Les départements du Grand Est se retrouvent en effet à nouveau particulièrement exposés, et dans le Haut-Rhin, la courbe des hospitalisations reprend de façon inquiétante. Peut-on pour autant affirmer que la situation actuelle est annonciatrice d'une troisième vague? "Je partage la frustration des gens, mais c'est impossible à dire. Je fais des graphiques, pas des prédictions" précise Germain Forestier 

Au moins une heure de travail par jour

Pour Germain Forestier, ce qui a démarré comme une quête d'information à titre personnel est devenu un travail de fond, chronophage. "Evidemment, j'ai créé des programmes informatiques qui permettent d'automatiser le processus. Mais entre la collecte des données et la publication, ça me prend quand même au minimum une heure par jour. Ensuite, il y a toute l'activité de veille, observer ce qui se passe, concevoir de nouvelles visualisations... Et là, c'est quatre ou cinq heures parfois!"

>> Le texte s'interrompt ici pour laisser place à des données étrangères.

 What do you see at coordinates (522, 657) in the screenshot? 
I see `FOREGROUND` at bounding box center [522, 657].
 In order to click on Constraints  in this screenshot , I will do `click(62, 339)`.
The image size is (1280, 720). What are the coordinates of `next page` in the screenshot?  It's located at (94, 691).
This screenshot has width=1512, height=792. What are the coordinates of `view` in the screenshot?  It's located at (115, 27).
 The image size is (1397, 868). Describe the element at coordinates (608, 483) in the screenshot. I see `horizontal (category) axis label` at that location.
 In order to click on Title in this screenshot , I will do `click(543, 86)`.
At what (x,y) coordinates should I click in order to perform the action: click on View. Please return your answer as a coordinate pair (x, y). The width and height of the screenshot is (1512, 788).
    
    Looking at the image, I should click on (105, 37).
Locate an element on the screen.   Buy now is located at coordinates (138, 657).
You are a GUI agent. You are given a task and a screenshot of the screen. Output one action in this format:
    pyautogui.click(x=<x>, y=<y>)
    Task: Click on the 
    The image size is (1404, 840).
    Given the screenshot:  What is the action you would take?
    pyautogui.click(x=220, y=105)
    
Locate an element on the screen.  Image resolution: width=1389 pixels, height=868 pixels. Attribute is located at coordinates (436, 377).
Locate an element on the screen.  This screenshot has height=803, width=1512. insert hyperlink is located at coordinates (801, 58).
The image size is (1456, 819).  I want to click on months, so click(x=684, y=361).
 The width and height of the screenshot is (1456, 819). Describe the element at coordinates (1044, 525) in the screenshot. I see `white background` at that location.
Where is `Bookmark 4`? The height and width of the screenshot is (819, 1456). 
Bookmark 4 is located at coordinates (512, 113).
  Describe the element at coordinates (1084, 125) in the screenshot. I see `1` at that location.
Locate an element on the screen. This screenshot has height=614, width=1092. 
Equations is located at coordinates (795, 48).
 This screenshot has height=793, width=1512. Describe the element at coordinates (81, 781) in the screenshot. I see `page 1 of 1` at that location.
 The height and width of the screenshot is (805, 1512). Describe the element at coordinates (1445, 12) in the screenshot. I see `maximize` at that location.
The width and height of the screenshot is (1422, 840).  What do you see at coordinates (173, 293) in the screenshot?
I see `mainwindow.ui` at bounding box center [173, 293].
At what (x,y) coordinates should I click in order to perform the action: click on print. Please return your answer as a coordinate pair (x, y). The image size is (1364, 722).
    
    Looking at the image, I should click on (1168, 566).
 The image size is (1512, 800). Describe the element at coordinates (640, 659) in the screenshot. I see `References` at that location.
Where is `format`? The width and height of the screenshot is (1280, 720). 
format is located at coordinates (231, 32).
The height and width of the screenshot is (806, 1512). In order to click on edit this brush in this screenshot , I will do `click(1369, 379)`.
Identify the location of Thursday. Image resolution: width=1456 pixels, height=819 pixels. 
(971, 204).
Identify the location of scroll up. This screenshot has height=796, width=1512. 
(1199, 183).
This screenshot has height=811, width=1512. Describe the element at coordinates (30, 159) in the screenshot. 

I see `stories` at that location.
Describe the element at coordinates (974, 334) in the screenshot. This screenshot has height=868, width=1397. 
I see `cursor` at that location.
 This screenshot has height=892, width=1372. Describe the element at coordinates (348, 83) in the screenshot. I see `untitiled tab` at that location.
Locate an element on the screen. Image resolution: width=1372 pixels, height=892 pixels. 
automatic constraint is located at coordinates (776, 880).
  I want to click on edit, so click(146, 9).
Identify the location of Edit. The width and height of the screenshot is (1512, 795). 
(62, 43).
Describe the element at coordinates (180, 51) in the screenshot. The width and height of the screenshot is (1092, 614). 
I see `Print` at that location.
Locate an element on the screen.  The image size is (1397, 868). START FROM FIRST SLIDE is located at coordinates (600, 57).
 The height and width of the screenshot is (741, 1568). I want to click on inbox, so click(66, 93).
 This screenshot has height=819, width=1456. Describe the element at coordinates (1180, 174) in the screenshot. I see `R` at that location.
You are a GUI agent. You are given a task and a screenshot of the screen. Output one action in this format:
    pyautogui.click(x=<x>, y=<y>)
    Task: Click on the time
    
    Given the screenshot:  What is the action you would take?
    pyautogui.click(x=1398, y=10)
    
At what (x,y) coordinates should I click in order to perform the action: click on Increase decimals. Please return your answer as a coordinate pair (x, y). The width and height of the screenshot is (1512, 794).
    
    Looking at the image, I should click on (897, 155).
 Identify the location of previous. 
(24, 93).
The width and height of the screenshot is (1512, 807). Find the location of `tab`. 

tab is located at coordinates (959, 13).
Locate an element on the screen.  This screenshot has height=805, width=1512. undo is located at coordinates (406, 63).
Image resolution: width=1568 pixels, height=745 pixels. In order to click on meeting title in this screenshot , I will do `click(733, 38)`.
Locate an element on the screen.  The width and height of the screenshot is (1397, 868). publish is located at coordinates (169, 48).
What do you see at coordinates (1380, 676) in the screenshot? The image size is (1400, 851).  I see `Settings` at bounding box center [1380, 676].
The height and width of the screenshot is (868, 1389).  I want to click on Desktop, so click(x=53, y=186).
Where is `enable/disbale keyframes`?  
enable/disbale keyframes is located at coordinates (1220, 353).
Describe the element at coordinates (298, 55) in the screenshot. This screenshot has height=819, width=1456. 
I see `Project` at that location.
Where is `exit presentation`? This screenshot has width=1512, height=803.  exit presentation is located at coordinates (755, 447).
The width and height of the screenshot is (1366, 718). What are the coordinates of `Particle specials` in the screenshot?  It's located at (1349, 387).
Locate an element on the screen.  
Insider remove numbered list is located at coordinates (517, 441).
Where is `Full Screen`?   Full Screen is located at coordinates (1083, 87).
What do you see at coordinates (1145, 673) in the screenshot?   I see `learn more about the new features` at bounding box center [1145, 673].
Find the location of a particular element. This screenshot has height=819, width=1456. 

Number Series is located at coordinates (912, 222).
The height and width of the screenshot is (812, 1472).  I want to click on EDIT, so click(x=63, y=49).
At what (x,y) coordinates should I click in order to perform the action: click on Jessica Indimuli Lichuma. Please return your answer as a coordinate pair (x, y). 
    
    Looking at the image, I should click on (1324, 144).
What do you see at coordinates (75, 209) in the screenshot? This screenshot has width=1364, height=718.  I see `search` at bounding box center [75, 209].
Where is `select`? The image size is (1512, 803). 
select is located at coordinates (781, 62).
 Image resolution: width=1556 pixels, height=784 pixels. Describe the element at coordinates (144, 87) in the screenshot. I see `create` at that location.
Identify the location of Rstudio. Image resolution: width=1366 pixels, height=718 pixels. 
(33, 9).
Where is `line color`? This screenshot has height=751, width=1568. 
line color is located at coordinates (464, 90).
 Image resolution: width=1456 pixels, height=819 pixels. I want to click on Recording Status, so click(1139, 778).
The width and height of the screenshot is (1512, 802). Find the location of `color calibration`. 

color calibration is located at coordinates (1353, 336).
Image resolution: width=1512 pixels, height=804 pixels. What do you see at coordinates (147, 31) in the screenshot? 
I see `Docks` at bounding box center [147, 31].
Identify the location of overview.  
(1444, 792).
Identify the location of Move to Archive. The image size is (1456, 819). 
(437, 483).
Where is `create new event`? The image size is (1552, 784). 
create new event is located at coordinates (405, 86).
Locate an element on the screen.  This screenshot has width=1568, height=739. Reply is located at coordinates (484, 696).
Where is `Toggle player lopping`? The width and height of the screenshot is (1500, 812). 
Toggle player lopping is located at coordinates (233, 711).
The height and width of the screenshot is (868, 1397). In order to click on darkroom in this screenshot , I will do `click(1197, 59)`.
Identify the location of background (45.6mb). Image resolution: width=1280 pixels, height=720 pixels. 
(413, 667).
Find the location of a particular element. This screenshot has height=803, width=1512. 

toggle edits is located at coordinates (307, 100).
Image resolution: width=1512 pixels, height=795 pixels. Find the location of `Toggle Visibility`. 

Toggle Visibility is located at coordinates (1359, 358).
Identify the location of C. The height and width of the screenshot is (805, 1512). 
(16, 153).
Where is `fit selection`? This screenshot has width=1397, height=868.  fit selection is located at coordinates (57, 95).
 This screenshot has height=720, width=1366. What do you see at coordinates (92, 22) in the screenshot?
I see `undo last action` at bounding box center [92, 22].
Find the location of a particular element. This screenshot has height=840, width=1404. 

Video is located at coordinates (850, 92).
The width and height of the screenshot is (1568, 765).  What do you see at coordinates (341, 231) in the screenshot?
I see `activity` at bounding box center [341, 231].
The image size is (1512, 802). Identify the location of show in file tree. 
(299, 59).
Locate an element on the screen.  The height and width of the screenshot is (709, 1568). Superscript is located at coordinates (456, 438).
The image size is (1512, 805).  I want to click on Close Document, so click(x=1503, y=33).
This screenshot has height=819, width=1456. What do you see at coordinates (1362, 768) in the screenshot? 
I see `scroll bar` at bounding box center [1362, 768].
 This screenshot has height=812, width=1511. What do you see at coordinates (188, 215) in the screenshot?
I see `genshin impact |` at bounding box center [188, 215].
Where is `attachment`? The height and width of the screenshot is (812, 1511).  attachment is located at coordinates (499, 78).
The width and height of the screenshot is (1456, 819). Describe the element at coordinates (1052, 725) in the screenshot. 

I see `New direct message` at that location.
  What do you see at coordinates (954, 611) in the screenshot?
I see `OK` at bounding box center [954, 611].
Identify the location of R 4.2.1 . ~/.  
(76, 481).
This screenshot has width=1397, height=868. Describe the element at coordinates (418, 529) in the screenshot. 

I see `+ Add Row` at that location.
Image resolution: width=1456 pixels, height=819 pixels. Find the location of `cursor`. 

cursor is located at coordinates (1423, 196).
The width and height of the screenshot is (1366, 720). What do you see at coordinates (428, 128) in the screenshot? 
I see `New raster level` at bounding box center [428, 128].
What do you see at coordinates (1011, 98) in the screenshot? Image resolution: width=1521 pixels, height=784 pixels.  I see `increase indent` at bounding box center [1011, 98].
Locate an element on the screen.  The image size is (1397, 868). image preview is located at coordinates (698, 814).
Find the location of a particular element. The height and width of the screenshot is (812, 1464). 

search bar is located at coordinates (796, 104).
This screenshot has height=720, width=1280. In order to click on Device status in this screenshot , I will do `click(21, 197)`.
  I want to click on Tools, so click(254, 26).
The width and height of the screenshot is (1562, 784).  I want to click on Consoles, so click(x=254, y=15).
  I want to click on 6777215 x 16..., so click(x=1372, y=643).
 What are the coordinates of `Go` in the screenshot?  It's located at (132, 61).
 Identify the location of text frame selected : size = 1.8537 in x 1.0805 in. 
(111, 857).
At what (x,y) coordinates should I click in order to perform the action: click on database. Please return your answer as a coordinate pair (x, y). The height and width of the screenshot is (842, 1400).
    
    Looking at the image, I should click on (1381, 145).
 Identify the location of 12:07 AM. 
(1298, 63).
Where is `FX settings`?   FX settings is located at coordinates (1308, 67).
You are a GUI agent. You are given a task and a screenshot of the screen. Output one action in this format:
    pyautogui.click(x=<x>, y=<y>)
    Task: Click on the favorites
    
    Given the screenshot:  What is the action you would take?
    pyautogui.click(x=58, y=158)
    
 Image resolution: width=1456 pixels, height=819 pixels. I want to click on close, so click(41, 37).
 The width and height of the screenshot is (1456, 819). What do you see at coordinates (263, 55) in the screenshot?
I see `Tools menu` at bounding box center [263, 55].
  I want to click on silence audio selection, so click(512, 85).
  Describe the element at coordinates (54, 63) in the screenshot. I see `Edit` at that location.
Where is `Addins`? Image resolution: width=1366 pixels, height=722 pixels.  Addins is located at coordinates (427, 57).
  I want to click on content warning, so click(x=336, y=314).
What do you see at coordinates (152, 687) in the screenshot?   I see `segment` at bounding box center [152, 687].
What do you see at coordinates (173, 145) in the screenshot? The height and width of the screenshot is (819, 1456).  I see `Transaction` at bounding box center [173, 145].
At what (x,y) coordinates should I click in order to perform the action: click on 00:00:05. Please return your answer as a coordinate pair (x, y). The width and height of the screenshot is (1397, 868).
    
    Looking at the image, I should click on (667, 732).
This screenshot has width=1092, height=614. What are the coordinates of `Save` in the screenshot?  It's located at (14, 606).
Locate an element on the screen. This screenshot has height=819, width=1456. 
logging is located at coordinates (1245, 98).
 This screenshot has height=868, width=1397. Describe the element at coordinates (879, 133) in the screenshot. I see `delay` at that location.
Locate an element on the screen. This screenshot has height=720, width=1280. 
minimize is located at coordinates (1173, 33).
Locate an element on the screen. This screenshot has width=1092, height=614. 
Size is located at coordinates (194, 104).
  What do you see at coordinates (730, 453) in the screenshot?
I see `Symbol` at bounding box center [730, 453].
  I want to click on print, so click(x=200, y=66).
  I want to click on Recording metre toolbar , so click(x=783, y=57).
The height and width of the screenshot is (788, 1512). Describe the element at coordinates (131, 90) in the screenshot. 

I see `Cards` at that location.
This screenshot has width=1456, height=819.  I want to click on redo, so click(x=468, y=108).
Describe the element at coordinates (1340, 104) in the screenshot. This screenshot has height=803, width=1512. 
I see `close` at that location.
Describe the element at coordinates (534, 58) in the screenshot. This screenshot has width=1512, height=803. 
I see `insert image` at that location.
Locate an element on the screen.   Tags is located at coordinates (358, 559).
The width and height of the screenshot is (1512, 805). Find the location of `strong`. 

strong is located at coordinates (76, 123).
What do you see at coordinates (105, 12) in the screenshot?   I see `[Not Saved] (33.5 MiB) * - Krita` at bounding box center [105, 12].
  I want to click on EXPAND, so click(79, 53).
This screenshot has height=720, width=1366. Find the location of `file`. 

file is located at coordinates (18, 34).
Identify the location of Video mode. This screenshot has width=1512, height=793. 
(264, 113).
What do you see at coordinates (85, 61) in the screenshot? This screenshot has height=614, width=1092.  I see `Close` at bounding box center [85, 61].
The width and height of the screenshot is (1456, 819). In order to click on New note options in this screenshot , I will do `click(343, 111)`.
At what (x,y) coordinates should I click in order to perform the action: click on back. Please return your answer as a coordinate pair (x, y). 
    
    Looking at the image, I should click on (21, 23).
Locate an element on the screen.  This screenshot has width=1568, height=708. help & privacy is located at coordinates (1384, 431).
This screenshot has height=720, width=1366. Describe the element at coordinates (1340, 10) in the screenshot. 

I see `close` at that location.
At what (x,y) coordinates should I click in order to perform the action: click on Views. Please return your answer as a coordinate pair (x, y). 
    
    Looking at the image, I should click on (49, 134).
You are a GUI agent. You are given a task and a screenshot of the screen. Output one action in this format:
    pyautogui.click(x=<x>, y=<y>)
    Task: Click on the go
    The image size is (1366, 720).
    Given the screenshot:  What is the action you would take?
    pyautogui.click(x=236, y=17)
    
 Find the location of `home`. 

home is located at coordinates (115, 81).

Difficile pour lui de dire si il poursuivra encore longtemps cette tâche. C'est du temps pris sur la vie familiale, mais l'intérêt est indéniable. "Je ne me vois pas arrêter tout de suite. J'attends avec impatience les données sur la vaccination. Le nombre de personnes vaccinées, par classe d'âge et par région. On avance beaucoup de critiques sur la lenteur de cette vaccination, je voudrais travailler dessus, car ça intéresse beaucoup de monde"

Combien de temps encore faudra-t-il organiser notre quotidien en fonction du contexte sanitaire? Personne ne le sait. Le virus est imprévisible, et Germain Forestier aura sans doute encore longtemps matière à réflexion.